A collapse in hotel bookings in Rayong and public confidence in domestic travel have ensued after an Egyptian military delegate who stayed at a hotel in Rayong was found to have been infected with Covid-19.
The infected individual, part of a 31-member Egyptian delegation, was treated more leniently due to his diplomatic status. The group had exited and re-entered Thailand several times during July 8-11, at one point, visiting Chengdu City in China before flying back to U-Tapao International Airport in Rayong province with no quarantine requirements.
Local media reported that members from the delegation also visited two malls in Rayong, during which CCTV footage showed only about one-tenth of them wore masks.
After news broke that the Covid-19 test for one delegate had returned positive the day after he left Thailand, widespread panic ensued, with many Thai locals cancelling their Rayong holiday bookings, including those over the long weekend at the end of July. Anger also rose among hoteliers and business owners in Rayong whom, having emerged from 3.5 months of lockdown, were banking on the upcoming holiday to boost their income.
Surrounding provinces were also affected. On nearby Koh Samet island, many lower-tier hotels reported 80-100 per cent cancellations; four- to five-star hotels and major brands were, however, less affected. Pattaya’s hotels also received cancellations in response to the incident.
This past week, the nine-year-old daughter of a visiting Sudanese attaché also tested positive for Covid. The family had been staying in a condominium on Sukhuvmit Road in Bangkok. By Friday, beauty clinics along Sukhumvit had reportedly received 80-100 per cent booking cancellations due to virus fears.
The double whammy sparked profuse apologies from the premier and other government members, and led to the tightening of restrictions for diplomats entering Thailand.
Though only seven individuals are known to have had direct contact with the Egyptian, the D’Varee Diva Central hotel and Laemtong mall in Rayong have closed temporarily, alongside 127 of the province’s schools. Central Plaza Rayong, which said it was not visited by the patient, remains open.

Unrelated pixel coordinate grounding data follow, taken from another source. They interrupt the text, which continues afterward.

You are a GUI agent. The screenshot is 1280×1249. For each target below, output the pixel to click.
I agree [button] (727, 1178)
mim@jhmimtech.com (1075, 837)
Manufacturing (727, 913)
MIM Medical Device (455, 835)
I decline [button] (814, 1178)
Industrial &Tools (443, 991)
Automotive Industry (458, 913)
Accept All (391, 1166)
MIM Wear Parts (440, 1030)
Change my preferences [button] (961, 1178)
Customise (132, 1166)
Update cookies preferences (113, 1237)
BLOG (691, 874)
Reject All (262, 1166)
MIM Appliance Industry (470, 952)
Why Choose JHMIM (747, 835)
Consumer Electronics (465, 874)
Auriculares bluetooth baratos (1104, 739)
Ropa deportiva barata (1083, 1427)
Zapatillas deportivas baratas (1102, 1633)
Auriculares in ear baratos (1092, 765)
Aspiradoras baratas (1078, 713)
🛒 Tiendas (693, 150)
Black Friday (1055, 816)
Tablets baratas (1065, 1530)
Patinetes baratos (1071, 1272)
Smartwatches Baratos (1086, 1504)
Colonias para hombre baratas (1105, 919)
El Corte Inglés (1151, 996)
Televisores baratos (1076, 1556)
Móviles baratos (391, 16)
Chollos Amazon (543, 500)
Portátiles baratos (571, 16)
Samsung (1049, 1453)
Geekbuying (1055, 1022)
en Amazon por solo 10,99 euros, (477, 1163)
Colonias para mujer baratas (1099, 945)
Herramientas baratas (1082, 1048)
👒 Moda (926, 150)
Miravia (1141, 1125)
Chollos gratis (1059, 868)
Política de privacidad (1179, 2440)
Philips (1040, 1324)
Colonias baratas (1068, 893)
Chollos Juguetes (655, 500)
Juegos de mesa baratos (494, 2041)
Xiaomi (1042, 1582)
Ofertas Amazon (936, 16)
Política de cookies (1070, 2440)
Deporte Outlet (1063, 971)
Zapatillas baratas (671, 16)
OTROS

Since the incident, Thai health authorities have rushed to trace any contacts the Egyptian might have had during the visit. To date, nearly 4,000 locals from Rayong have tested negative for the coronavirus. The incident has also put Thailand’s Thai Chana tracing app to the test. Through the app, 1,882 locals visiting those malls during the same hours were alerted that they were at risk and urged to quarantine for two weeks.
The Thai government has pleaded with the local public not to lose confidence in the province. On Friday, a Democrat party senator also visited Rayong and issued a briefing there in a bid to help restore the public image of Rayong as a tourist destination, and to reassure locals that the risk of another outbreak was very low.
Several provinces have also announced they will start requiring travellers from Rayong and Bangkok to undergo a 14-day quarantine.
The twin incidents have undermined the Thai government’s efforts to revive domestic tourism. As part of those efforts, the government had coincided its WeTravelTogether campaign – which saw more than 1.9 million sign-ups on the opening date for registration – with the rescheduled Songkran holidays this month.